The batch-specific outputs provided by this workflow are:
- Sample report. The sample report is curated to contain the most important information for analysis interpretation. All full reports are linked throughout the Sample report or can be found in the QC & Reports folder. The Sample report icon will be colored based on whether Summary item thresholds were met. See the "Quality control" section in the sample report for specifics.
- Resistance Results. Folder containing results from de novo assembly and resistance calling.
- Assembled contigs list. Contig list from the De novo assembly tool.
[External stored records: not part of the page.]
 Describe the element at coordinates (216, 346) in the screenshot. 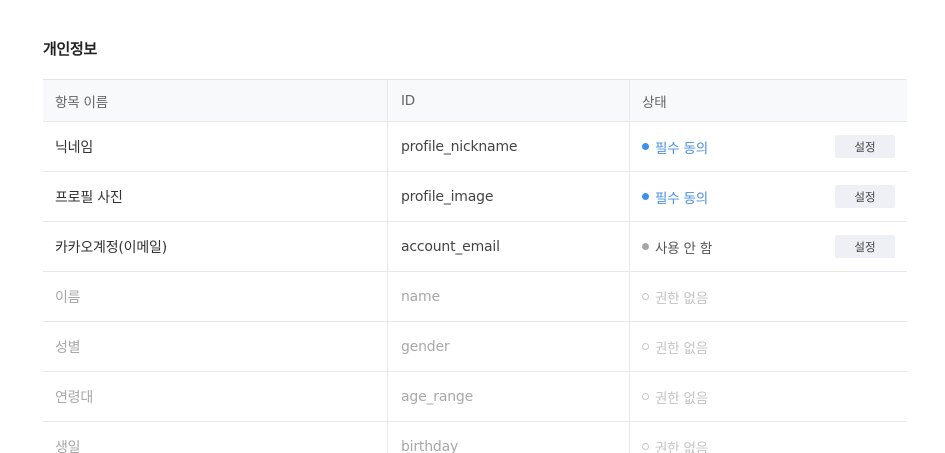

I see `item-name: 성별` at that location.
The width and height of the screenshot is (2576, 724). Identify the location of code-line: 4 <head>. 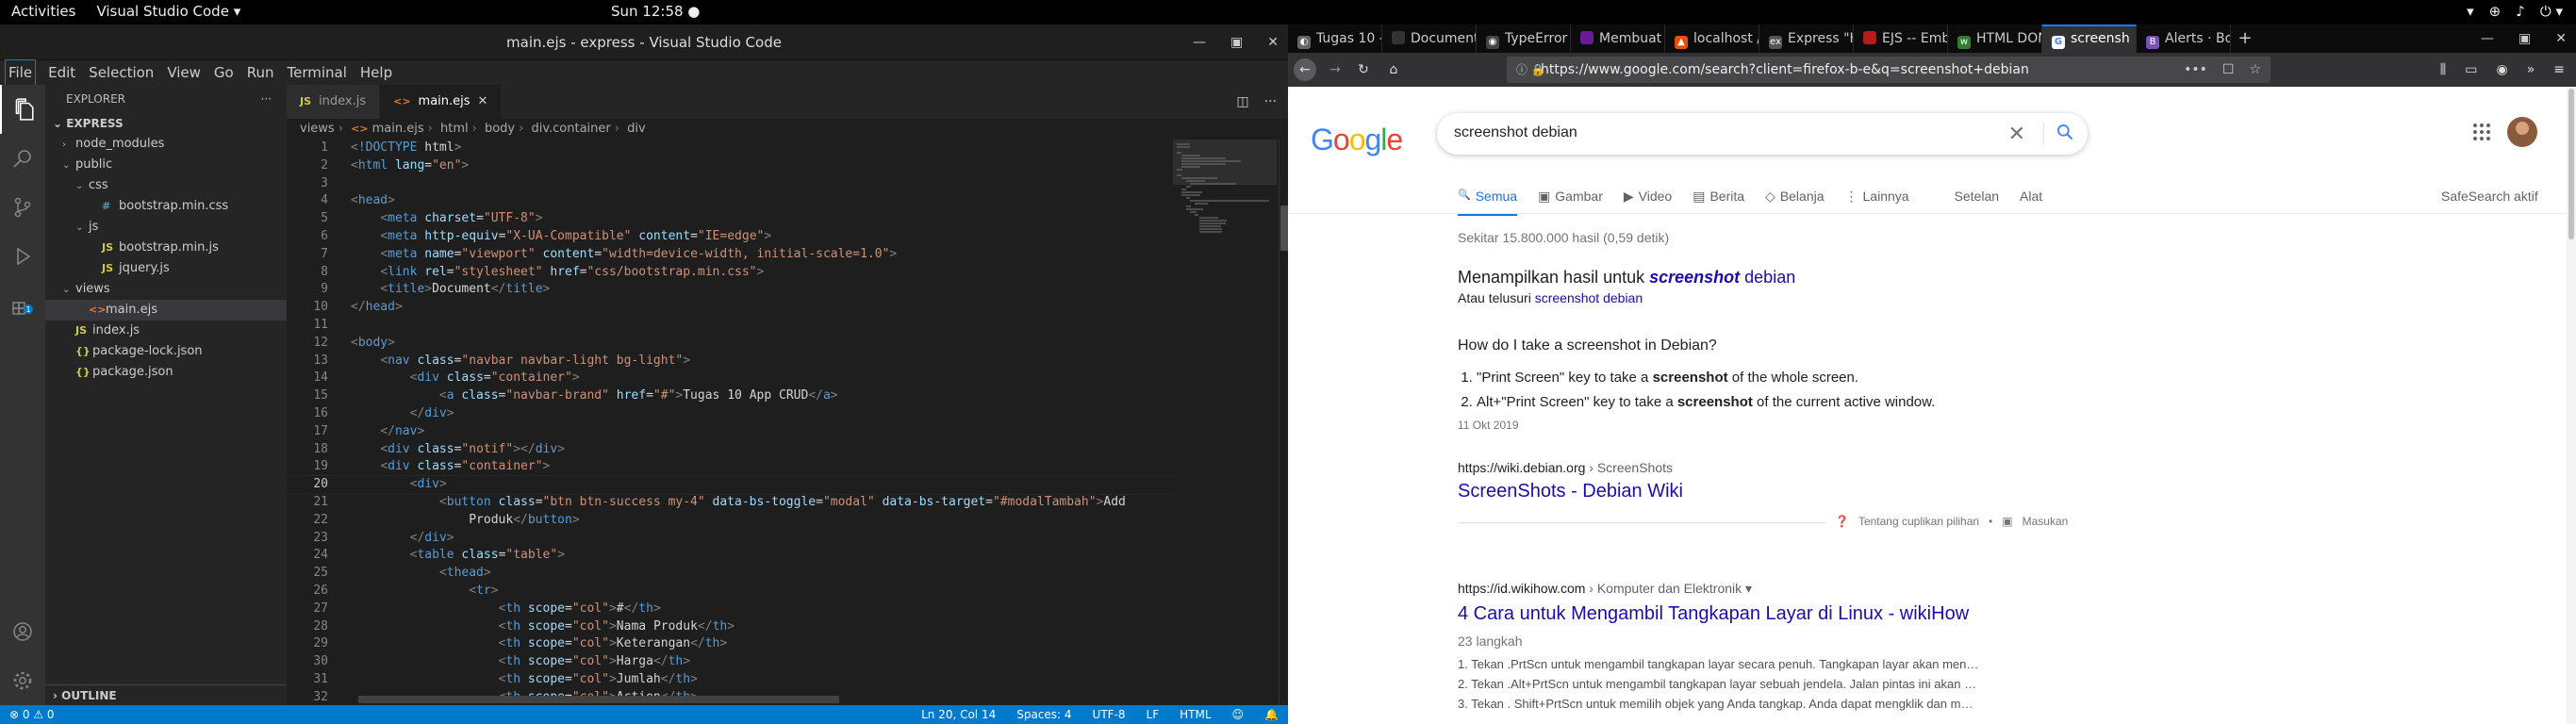
(730, 201).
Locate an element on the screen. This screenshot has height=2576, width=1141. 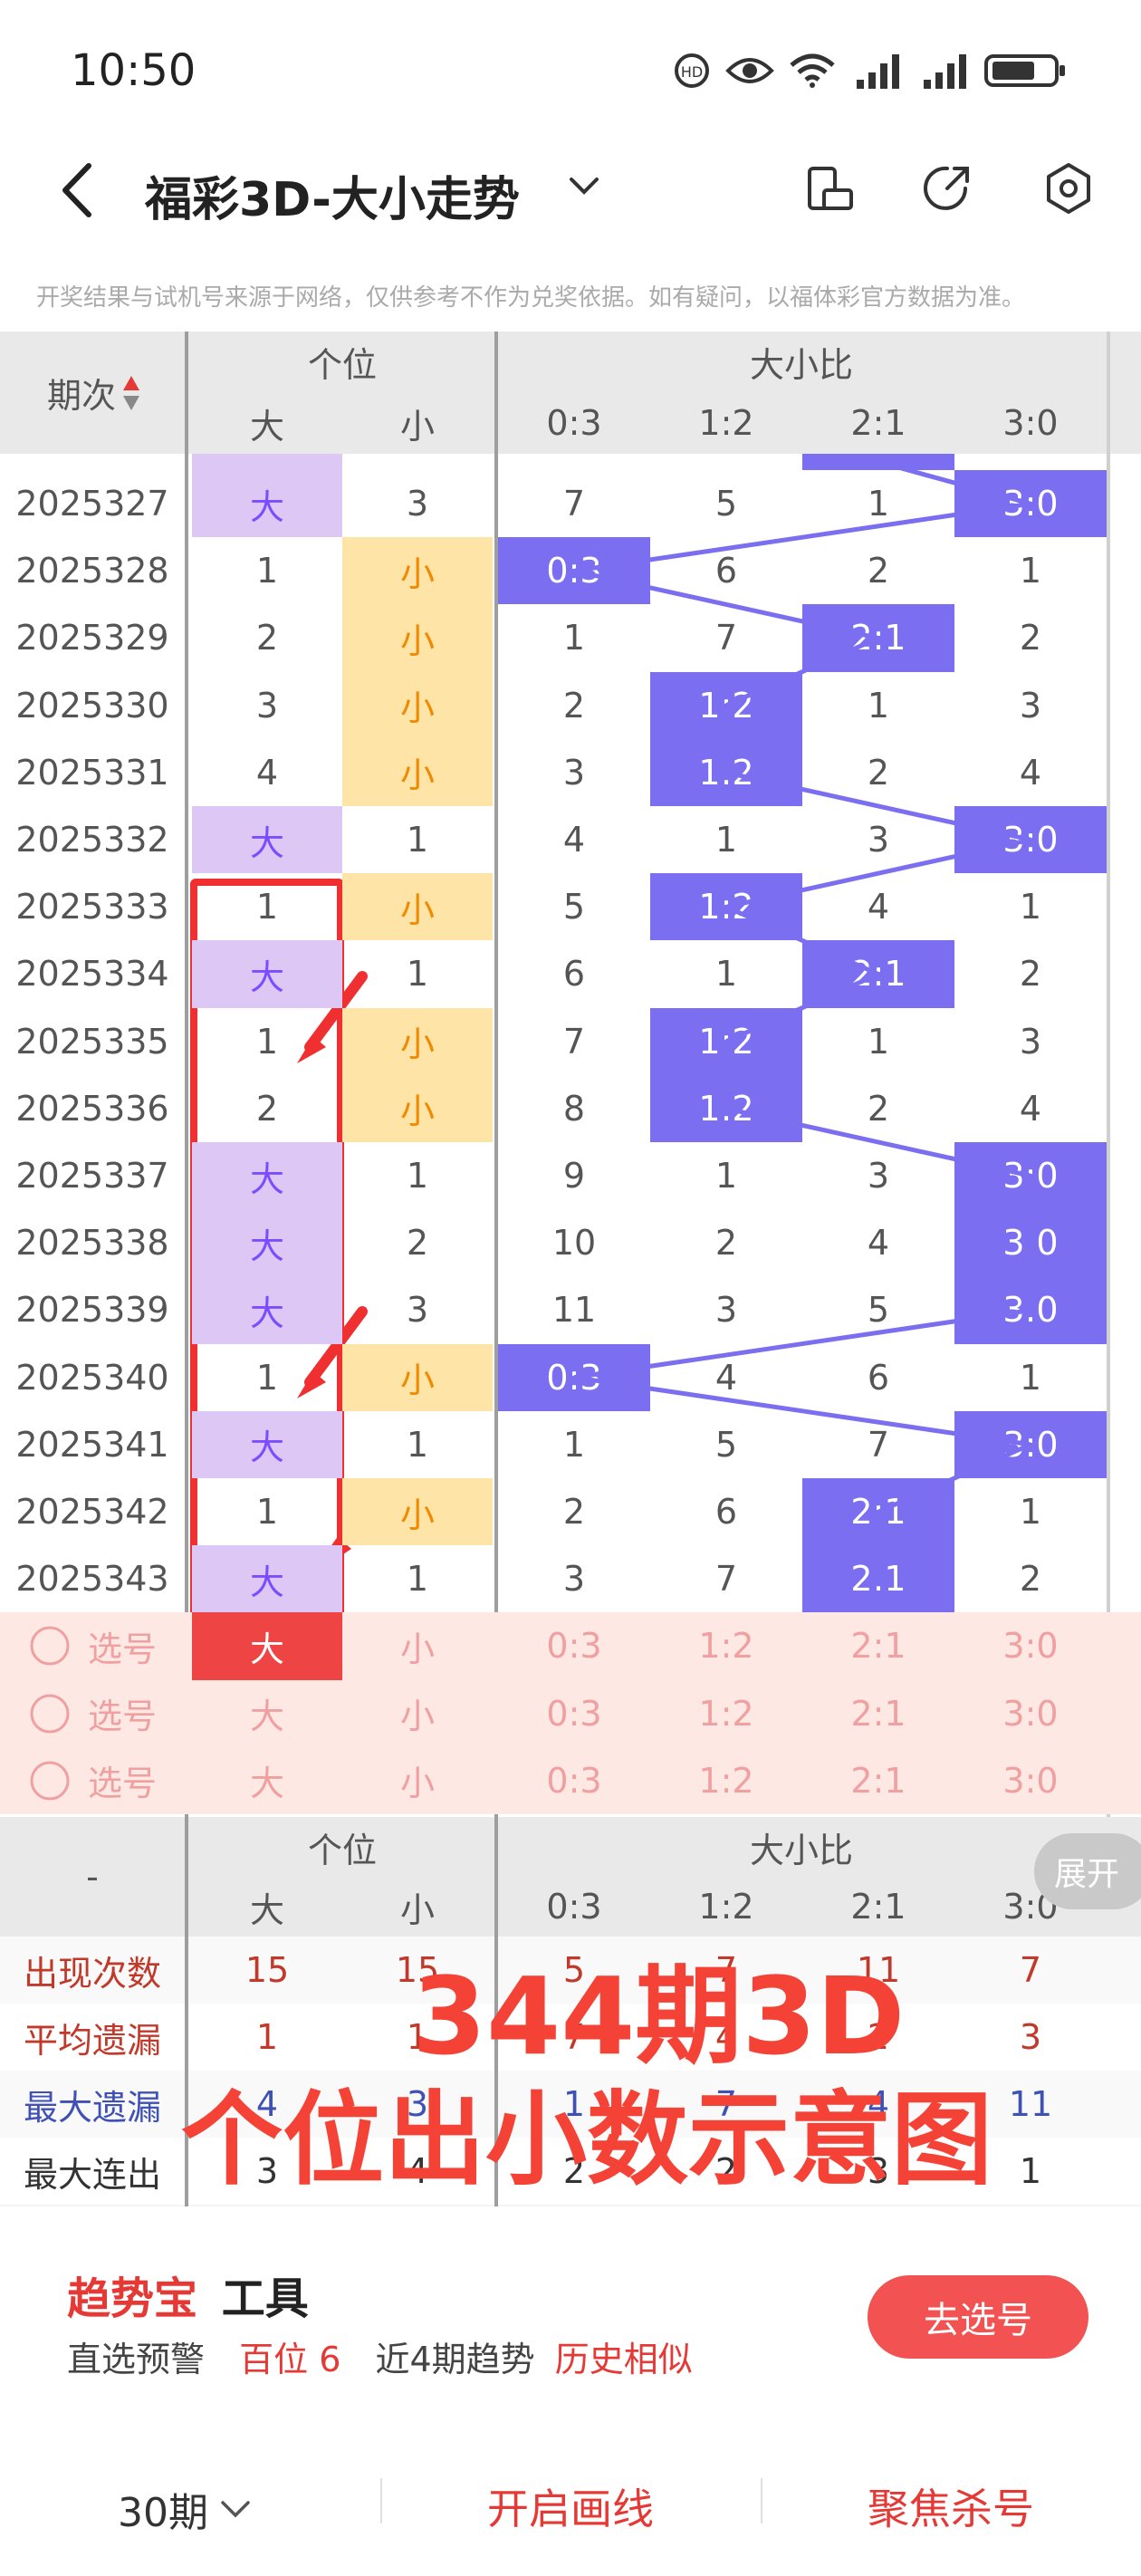
stats-value: 7 is located at coordinates (1030, 1970).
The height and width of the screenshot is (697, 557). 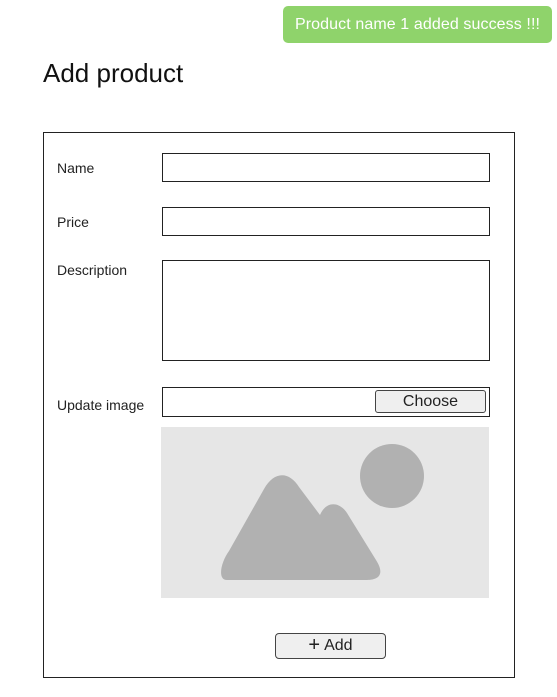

- Resistance table. The result table from the Find Resistance with Nucleotide Database tool, reporting the found resistance.
- Typing Results. Folder containing results from typing and variant calling.
- Best match. Reference sequence that matches best the data according to the Find Best Matches using K-mer Spectra tool.
- Best matches table. Table containing the best matching sequence(s), a list of all (maximum 100) significantly matching references and the various statistical values applied.
- Sequence lists. List(s) of the sequences that were successfully trimmed and mapped to the best reference.
- Best match read mapping. Mapping of the reads using the Best Match as reference.
- Typing result. Output from the Type with MLST Scheme tool, including information on kmer fractions, kmer hit counts, and alleles identified and called.
- Variant track. Output from the Fixed Ploidy Variant Detection tool. Note that it is possible to export multiple variant track files from monoploid data into a single VCF file with the Multi-VCF exporter. All variant track files must have the same reference genome for the Multi-VCF export to work.
- QC & Reports. Folder containing the individual reports generated during the analysis.
- All reports from the sample report are found here in their full length.
The combined outputs provided by this workflow are:
- Combined report. Combined report of all sample reports. The combined report contains all quality control information and analysis results. The combined report icon will be colored based on whether Summary item thresholds were met in each sample. See the "Quality control" section in the combined report for specifics.
- Results Metadata Table. A table containing summary information of results for each sample analyzed and a quick way to find the associated files. In particular, the column "Best match, average coverage" can help when deciding whether a best match is significant, well covered and of good quality. This is especially useful when a sample has low quality but is not contaminated.
Through the Result Metadata Table, it is possible to filter among sample metadata and analysis results. By clicking Find Associated Data () and optionally performing additional filtering, it is possible to perform additional analyses on a selected subset directly from this Table, such as:
- Generation of SNP trees based on the same reference used for read mapping and variant detection (Create SNP Tree).
- Generation of K-mer Trees for identification of the closest common reference across samples (Create K-mer Tree).
- Run validated workflows (workflows that are associated with a Result Metadata Table and saved in your Navigation Area).